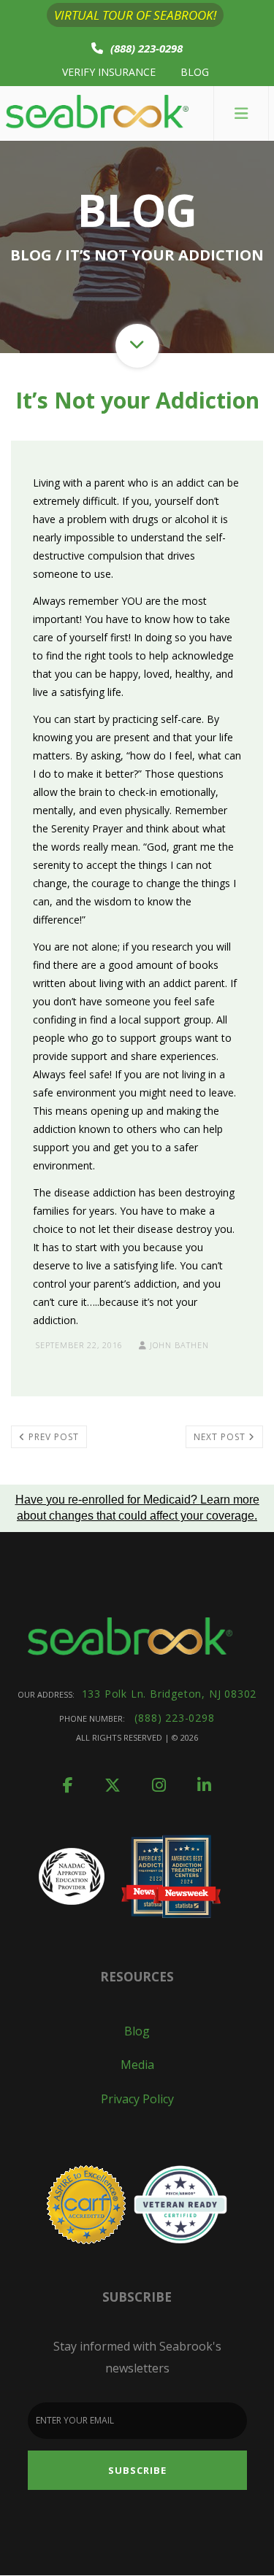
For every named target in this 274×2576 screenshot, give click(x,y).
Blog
===============
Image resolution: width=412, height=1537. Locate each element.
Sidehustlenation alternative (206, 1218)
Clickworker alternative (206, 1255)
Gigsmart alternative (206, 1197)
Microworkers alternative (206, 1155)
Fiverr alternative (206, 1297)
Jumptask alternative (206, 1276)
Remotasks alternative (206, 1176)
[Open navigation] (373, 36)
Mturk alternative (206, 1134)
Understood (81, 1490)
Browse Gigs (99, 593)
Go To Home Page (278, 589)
===============
● TASK OBJECTIVE:
Every line from the line containing "Remotasks alternative (206, 1176)" through the line containing "Go To Home Page (278, 589)" in the records above must be retyped exactly. Leave out the rest.

● RESPONSE:
Remotasks alternative (206, 1176)
[Open navigation] (373, 36)
Mturk alternative (206, 1134)
Understood (81, 1490)
Browse Gigs (99, 593)
Go To Home Page (278, 589)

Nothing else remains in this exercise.